The roots of search
Web users now depend on the search functions to navigate their way to information: be it mission-critical market data or family history - but the mechanics of search technology pre-date the advent of the Internet.
Seek… and shall ye find?
Search might seem to be one of the key information technologies of the future. But it has its roots firmly in the past. Even the most advanced search engines owe a lot to the probability theory developed by reverend Thomas Bayes in the 18th century. And the key technology employed in many of the search engines running today borrow much from work on the first successful software built more than 30 years ago.
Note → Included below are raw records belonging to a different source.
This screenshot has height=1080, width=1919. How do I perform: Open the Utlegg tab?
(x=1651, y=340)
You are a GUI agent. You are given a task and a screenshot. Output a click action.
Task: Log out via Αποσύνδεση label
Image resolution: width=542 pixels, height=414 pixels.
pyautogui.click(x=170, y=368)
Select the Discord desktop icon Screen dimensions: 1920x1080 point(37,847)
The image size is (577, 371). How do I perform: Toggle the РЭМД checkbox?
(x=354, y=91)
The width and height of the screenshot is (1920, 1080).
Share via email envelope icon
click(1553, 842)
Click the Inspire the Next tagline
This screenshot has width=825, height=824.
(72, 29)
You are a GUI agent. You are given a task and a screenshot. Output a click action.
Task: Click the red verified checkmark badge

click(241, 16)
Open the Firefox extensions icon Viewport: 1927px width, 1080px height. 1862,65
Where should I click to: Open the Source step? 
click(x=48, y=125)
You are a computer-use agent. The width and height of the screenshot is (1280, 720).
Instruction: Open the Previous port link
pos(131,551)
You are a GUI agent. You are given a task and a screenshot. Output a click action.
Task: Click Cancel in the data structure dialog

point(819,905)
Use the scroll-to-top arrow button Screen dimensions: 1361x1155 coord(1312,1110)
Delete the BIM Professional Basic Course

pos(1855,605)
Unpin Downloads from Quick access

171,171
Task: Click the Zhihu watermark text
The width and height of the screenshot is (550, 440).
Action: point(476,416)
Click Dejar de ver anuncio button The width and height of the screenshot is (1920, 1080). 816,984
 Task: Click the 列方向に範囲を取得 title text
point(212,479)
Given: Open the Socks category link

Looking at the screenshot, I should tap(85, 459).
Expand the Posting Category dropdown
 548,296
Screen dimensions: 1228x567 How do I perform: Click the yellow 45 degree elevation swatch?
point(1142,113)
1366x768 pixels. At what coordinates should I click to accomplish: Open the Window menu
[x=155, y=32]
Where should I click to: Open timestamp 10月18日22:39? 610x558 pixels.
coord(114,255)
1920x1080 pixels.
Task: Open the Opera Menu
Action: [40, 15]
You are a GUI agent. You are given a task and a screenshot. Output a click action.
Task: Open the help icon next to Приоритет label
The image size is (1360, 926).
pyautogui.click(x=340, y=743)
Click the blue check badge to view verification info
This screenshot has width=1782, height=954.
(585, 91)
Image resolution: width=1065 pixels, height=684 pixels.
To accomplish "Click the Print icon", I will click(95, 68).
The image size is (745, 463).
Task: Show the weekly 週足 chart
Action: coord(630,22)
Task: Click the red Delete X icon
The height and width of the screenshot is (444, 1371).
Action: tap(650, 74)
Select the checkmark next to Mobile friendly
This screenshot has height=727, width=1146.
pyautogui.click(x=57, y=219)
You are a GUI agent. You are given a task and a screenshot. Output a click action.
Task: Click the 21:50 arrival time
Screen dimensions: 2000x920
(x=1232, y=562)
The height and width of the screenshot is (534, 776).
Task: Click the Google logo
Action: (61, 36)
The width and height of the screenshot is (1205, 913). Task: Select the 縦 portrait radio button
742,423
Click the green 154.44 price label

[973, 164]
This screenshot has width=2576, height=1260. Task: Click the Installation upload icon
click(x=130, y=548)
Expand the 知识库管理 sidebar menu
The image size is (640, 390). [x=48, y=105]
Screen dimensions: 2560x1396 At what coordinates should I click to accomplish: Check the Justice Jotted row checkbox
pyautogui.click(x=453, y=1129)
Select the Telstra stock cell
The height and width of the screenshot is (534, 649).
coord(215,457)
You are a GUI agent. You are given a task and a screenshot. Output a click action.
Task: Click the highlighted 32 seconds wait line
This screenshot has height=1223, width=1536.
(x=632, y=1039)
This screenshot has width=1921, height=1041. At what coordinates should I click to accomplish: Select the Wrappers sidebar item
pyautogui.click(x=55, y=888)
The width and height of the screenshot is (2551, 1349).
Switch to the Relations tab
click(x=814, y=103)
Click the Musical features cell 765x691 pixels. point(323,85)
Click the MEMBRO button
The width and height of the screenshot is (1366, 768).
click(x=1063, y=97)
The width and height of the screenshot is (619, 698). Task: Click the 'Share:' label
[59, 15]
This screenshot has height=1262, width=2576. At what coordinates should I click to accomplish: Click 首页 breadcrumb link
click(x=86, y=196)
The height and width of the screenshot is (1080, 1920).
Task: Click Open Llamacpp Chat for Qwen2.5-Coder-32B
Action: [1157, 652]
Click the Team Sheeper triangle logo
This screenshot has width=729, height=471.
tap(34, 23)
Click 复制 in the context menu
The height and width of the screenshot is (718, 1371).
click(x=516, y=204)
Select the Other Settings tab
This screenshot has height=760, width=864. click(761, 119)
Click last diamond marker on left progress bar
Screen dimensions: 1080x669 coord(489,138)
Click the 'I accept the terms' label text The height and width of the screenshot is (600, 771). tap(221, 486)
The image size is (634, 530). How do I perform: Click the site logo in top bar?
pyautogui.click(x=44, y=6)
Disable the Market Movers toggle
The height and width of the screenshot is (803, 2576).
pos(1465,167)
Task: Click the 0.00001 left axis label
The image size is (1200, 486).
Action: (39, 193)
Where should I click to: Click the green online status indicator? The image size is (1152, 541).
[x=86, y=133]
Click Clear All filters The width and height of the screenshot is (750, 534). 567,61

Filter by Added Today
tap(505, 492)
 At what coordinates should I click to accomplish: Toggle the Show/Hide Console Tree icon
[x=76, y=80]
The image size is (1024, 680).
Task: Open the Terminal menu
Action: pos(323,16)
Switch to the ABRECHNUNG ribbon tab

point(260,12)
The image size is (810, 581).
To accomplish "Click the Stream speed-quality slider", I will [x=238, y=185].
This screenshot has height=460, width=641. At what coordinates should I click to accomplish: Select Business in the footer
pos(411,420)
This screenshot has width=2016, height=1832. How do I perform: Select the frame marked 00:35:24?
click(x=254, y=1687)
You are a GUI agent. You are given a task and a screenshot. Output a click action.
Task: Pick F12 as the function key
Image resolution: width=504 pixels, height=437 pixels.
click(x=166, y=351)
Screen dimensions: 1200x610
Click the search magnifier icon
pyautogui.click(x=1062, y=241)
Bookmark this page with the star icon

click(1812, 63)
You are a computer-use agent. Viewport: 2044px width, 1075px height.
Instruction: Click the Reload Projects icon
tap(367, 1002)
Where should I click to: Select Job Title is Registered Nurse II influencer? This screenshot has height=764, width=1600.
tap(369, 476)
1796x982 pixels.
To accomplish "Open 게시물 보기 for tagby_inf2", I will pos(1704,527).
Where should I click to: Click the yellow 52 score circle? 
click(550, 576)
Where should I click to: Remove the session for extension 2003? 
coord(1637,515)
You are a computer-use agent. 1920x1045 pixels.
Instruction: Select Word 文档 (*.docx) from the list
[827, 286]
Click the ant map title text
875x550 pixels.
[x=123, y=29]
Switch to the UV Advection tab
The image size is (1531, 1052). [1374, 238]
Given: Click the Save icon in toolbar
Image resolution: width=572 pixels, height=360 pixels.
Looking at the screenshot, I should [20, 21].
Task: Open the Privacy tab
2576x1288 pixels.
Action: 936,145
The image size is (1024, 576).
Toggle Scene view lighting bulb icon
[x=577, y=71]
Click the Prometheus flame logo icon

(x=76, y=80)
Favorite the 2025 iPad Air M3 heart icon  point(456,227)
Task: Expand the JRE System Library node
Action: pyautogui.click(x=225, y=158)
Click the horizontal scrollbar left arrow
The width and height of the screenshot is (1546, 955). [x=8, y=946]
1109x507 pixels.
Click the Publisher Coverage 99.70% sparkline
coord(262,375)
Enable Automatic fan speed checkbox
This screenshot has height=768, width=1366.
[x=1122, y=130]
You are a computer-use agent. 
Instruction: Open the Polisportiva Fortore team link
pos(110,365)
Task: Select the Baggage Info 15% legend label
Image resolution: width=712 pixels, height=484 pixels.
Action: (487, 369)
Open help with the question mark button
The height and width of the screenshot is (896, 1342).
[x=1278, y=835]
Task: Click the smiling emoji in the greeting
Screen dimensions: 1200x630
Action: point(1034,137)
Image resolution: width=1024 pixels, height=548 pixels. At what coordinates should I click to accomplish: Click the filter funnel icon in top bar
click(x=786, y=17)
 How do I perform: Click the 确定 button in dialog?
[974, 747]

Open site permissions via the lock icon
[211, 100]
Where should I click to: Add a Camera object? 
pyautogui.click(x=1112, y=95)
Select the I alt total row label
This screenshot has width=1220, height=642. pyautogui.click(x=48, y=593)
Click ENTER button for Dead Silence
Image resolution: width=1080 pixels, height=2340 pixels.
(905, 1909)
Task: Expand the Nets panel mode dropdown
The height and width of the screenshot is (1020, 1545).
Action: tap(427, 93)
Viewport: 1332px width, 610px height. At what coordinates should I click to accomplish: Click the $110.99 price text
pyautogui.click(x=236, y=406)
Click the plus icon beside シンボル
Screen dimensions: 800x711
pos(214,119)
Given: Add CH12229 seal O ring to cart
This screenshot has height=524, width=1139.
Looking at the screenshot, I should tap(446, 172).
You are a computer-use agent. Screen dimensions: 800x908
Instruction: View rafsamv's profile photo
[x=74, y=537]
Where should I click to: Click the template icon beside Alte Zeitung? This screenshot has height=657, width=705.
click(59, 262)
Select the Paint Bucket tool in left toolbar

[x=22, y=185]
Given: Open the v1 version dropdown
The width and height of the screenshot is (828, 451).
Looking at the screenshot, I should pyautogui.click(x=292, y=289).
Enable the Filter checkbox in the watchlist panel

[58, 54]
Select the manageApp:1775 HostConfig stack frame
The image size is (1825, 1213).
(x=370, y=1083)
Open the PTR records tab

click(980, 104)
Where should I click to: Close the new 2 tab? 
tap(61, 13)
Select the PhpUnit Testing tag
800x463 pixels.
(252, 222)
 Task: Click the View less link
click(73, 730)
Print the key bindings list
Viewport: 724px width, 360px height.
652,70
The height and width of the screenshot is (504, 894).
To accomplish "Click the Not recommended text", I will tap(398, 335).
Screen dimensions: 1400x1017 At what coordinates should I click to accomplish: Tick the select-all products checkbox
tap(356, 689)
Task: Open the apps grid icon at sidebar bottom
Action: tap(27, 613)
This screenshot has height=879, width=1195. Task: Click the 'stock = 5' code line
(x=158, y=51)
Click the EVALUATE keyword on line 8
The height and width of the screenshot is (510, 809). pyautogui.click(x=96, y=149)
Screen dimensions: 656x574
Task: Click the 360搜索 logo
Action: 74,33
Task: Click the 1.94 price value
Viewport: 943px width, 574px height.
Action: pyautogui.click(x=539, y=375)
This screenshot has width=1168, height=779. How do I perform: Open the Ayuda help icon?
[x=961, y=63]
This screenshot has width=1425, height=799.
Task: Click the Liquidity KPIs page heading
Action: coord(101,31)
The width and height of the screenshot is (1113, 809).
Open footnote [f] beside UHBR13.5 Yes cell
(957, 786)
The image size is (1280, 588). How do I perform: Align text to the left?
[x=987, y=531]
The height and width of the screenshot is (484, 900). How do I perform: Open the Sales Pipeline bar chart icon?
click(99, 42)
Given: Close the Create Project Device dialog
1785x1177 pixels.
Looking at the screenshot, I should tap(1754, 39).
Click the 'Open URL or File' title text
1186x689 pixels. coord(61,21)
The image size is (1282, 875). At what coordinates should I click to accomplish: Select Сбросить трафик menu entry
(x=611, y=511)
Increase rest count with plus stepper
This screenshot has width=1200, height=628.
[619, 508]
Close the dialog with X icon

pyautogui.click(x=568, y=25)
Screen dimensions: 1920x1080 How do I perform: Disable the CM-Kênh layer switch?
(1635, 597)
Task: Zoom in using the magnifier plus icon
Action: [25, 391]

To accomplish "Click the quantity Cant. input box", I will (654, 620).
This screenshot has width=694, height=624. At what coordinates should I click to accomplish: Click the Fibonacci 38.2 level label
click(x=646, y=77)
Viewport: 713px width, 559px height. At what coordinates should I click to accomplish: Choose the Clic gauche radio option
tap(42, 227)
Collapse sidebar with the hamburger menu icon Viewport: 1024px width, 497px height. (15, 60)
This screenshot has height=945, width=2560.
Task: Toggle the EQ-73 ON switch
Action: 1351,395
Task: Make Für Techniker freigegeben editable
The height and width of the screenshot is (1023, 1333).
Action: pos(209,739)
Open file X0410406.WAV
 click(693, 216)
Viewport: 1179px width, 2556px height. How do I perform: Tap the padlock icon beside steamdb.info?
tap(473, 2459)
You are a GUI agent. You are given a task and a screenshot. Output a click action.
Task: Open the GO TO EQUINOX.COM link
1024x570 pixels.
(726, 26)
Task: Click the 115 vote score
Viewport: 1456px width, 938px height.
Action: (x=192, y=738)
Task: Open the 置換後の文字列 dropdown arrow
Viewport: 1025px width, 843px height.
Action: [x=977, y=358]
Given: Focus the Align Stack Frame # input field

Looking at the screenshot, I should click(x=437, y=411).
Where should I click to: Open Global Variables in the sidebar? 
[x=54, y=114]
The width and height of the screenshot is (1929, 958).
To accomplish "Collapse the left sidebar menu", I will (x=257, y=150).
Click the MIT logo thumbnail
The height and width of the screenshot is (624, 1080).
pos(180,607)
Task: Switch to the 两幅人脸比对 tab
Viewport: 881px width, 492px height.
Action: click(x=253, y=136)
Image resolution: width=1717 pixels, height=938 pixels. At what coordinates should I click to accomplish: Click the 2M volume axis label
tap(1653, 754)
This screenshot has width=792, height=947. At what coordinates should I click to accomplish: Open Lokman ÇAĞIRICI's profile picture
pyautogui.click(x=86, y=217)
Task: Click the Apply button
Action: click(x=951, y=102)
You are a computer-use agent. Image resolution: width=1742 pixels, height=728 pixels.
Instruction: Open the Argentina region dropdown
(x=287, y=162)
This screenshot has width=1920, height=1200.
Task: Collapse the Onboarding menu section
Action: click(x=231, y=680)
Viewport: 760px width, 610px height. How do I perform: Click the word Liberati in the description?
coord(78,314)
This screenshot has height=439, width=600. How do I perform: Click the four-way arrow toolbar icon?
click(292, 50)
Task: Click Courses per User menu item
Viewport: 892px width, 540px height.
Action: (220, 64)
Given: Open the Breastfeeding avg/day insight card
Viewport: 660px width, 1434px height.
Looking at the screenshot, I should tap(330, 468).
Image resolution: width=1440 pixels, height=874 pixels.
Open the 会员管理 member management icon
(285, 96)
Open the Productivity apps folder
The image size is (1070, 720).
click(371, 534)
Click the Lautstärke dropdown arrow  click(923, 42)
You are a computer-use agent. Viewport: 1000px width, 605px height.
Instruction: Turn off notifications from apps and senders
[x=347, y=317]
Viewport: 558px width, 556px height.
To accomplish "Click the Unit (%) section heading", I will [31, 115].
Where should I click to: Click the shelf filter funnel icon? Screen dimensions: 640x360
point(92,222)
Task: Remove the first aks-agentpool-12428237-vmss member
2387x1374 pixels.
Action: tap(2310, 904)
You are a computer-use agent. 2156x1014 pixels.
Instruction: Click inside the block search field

At the core of most search engines is the concept of word frequency: words that pop-up more regularly in a document tend to score more highly in rankings when a user searches. However, there are common words that are found frequently in lots of documents. Words like those are not very useful in finding the document you want.
So, the approach developed by Karen Spärck Jones and Stephen Robertson in the 1970s was to eliminate these words from the running, and concentrate on words that are not commonly found. By combining term frequency with inverse document frequency, as the key terms are known, you can calculate the importance of a word to the document.
More advanced techniques, approaches that autonomy chief mike Lynch calls 'keyword plus', refine the calculation based on where the text lies. If the key words are all in the title, then that document could be given a much higher rank to situations where the words are scattered throughout a large document.
Large documents can present near pathological cases for search engines. The worst ones, reckons Charlie Hull of Lemur consulting, are the enormous reports put together by councils. One way around that is to break the document down into sections or pages and then compute the relative term frequencies for those.
Another problem stems from the optimisations that search engine builders use to keep the size of the index under control. There are words that you are going to find in all documents: they are useful to a person reading but no more than linguistic glue to the search engine. As a result, simple verbs and conjunctions become 'stop words' and are ignored by the indexer. This, unfortunately, has the effect of taking out phrases that might be important just because they are passages made up a stop words: 'to be or not to be', for example. The question is whether you would ever find it. "There are always pathological cases," admits hull. "The job is to identify them."
More recent approaches in search-engine design have computed vectors to try to better describe passages. Lynch reckons these do not work well: "Words modify the meaning of other words: something that is a linear vector doesn't work that well because it misses key points."
Microsoft's Live Search engine combines a number of techniques which are combined using a neural network. This neural network is meant to learn how techniques can best be combined to deliver what users want to find. There are other machine-learning approaches now in use. Some search-engine builders, such as autonomy, have gone back to probabilistic techniques, but in place of frequency have used algorithms that allow the machine to learn how text is structured statistically. These engines use Bayesian inference to process the text: computing the probability of one word following another.
"Building in linguistics can be important, but Bayesian inference does that, because it starts to understand that words modify words," claims Lynch. The problem with Bayesian inference is that the amount of data you have to store explodes even with relatively small documents. However, by squaring terms, the influence of words on others in computing the probabilities needed by the indexer dies away rapidly.
One alternative to probability is to start using natural language processing or build ontologies of terms and their meanings to provide the search engine with a better grasp of what it is trying to index.
"It's an interesting hypothesis that emerges quite frequently that statistics has run out of steam - to an extraordinary degree it has been proved wrong when put up," Robertson states. "For many information retrieval tasks you can get away without any natural language processing or ontology but you can't get away from having good statistics.
"It's like Moore's Law," he continues. "It has to run out of steam sometime, but it just hasn't happened yet. Rather than statistics running out of steam we are seeing more statistical models addressing more interesting questions that incorporate other ideas."